Segment Start: The data

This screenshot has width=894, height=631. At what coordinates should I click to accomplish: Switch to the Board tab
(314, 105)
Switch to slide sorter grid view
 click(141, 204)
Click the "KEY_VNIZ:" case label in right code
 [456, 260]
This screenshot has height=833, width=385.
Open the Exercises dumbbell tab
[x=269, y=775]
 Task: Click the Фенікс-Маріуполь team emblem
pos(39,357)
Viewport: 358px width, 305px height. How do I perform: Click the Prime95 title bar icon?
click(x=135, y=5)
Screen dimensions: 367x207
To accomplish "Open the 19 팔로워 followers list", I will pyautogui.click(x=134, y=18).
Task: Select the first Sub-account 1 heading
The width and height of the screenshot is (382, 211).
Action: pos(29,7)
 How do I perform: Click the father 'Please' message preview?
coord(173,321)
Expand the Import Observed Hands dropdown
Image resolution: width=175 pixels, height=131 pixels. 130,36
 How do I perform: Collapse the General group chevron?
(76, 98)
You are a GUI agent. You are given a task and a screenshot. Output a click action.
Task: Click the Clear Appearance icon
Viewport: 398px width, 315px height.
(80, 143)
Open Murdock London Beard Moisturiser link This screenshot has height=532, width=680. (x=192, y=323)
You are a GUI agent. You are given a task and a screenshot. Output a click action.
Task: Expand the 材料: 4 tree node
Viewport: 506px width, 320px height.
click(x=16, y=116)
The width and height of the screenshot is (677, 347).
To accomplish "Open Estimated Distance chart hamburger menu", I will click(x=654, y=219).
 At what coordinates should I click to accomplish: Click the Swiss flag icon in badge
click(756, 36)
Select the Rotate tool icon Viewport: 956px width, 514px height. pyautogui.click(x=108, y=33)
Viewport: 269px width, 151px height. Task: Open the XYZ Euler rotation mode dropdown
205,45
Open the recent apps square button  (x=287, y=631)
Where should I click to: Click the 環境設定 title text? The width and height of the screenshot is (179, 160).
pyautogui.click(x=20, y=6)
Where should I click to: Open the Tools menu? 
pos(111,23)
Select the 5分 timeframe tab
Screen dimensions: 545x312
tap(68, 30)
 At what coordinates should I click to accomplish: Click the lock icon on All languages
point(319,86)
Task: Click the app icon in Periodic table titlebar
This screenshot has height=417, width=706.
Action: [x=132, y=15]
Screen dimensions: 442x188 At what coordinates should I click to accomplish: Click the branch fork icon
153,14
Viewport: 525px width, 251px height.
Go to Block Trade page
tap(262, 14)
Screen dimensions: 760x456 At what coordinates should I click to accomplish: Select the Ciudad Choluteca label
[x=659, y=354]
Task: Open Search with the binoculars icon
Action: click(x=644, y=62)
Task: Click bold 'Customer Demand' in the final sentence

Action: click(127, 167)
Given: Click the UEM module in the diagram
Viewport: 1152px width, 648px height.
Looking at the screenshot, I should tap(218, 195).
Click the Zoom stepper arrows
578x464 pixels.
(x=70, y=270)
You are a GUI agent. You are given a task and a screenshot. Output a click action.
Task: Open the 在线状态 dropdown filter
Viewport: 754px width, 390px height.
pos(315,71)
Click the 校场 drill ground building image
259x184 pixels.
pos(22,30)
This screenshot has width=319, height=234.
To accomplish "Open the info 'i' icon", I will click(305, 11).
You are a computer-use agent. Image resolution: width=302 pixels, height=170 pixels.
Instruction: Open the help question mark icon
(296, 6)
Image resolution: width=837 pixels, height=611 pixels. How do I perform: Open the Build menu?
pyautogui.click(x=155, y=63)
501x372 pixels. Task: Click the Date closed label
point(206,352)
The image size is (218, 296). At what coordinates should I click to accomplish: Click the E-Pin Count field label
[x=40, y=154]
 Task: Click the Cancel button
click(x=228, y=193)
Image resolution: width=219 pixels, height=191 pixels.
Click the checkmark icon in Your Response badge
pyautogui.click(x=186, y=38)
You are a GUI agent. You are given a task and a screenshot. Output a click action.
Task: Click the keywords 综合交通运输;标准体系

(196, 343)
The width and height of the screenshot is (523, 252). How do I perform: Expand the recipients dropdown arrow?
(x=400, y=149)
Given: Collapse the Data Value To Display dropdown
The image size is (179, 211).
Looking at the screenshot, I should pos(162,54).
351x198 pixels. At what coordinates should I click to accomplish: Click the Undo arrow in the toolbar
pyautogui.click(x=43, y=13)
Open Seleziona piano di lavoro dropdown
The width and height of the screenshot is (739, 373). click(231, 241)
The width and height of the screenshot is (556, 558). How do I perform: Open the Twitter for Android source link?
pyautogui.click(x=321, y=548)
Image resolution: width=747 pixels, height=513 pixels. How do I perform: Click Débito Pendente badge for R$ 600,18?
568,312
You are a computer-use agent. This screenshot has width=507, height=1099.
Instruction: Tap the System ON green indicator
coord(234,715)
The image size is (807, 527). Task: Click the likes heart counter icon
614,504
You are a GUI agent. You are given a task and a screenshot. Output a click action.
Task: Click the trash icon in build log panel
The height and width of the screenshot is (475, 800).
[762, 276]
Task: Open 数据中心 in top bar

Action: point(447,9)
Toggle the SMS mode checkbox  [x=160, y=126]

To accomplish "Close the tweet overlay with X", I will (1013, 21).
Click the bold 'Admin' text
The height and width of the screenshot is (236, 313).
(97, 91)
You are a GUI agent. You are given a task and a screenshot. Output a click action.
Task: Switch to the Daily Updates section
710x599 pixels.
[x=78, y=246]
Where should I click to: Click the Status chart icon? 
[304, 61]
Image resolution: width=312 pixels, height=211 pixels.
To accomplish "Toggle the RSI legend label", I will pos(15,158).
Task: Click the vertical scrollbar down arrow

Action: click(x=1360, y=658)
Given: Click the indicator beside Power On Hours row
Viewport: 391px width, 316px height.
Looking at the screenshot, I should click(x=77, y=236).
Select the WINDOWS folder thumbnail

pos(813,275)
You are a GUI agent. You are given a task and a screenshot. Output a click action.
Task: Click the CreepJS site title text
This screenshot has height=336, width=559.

Segment End: The data

Exercise instructions = Please transcribe exactly the lines above from the line that has "Screen dimensions: 760x456" up to and including the line that has "Given: Collapse the"; no other line belongs in the answer.

Task response =
Screen dimensions: 760x456 At what coordinates should I click to accomplish: Select the Ciudad Choluteca label
[x=659, y=354]
Task: Open Search with the binoculars icon
Action: click(x=644, y=62)
Task: Click bold 'Customer Demand' in the final sentence

Action: click(127, 167)
Given: Click the UEM module in the diagram
Viewport: 1152px width, 648px height.
Looking at the screenshot, I should tap(218, 195).
Click the Zoom stepper arrows
578x464 pixels.
(x=70, y=270)
You are a GUI agent. You are given a task and a screenshot. Output a click action.
Task: Open the 在线状态 dropdown filter
Viewport: 754px width, 390px height.
pos(315,71)
Click the 校场 drill ground building image
259x184 pixels.
pos(22,30)
This screenshot has width=319, height=234.
To accomplish "Open the info 'i' icon", I will click(305, 11).
You are a computer-use agent. Image resolution: width=302 pixels, height=170 pixels.
Instruction: Open the help question mark icon
(296, 6)
Image resolution: width=837 pixels, height=611 pixels. How do I perform: Open the Build menu?
pyautogui.click(x=155, y=63)
501x372 pixels. Task: Click the Date closed label
point(206,352)
The image size is (218, 296). At what coordinates should I click to accomplish: Click the E-Pin Count field label
[x=40, y=154]
 Task: Click the Cancel button
click(x=228, y=193)
Image resolution: width=219 pixels, height=191 pixels.
Click the checkmark icon in Your Response badge
pyautogui.click(x=186, y=38)
You are a GUI agent. You are given a task and a screenshot. Output a click action.
Task: Click the keywords 综合交通运输;标准体系

(196, 343)
The width and height of the screenshot is (523, 252). How do I perform: Expand the recipients dropdown arrow?
(x=400, y=149)
Given: Collapse the Data Value To Display dropdown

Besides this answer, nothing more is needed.